There’s waking up on the wrong side of the bed, and then there’s waking up on the wrong side of the planet. Unfortunately for Maureen Folan (Jill Bari Steinberg) and her mother Mag (Mary Best Bova), this is nearly a daily occurrence in the play, The Beauty Queen of Leenane.
Written by Martin McDonagh, and premiered in 1996, The Beauty Queen of Leenane is a dark comedy set in the Irish village of Leenane. The play features four characters, each locked in vicious combat due to their extreme personalities. Maureen (40-years-old) is the resentful daughter of her mother Mag. Given the role of caretaker for her 70-year-old, manipulative mother when her two sisters married and moved away, Maureen is desperate for escape and filled with spite. While we do find out later in the play that Maureen has a history of mental illness, Mag is no saint either, and her moments of insanity unfold through a series of events (like emptying her bedpan in the kitchen sink). Throughout the play it seems as though their sole purpose for coexisting is to make each other’s lives miserable—at least they’re on the same page!
Pato Dooley (Tony Foley) and his younger brother Ray Dooley (Alexander Sapp) also make appearances in the Folan cottage—one to court Maureen by rekindling an old romance (Pato), and the other to taunt Mag (Ray).

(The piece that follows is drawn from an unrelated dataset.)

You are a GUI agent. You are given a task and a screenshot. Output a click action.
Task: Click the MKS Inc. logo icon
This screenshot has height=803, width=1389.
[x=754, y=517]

Both appear similarly desperate for happiness, but not nearly as miserable as Maureen and Mag. Pato gives Maureen a glimmer of hope for a better life, while unknowingly riling up Mag’s fear of being left alone. Ray, however, offers great comic relief (as most younger brothers do) to the Folan’s tragic life.
The Folan cottage is the set for the entire play, which consists of a dimly lit kitchen/living room combo that is slightly claustrophobic. The design of the set (by Tennessee Dixon) and lighting (by Michael Jarrett) are perfect compliments to the feelings of entrapment all four characters express in one way or another.

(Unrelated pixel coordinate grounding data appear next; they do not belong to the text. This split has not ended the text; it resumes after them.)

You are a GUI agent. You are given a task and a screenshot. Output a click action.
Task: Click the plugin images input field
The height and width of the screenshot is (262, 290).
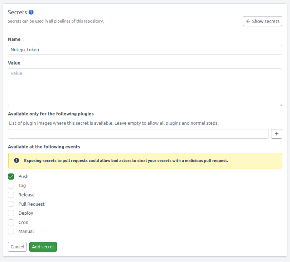(138, 134)
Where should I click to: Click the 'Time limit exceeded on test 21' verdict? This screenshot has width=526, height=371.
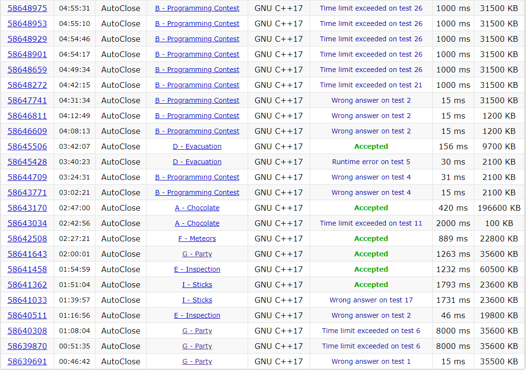point(371,85)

The play is not only full of trickery and betrayal, but also presents surprises, witty lines, and a refreshing display of honest behavior—aptly performed by the select cast. Steinberg beautifully conveys a combination of misery, hope, and resignation. Bova and Sapp exhibit an uncanny relationship that is (humorously) filled with hatred. Foley is undeniably charming and provides the closest form of “normal” behavior you’ll see in the two-hour play.
The Beauty Queen of Leenane builds together the comic and the horrific, naturally displaying a human drama that’s not to be missed.
The Beauty Queen of Leenane runs through June 15th. Tickets are available online.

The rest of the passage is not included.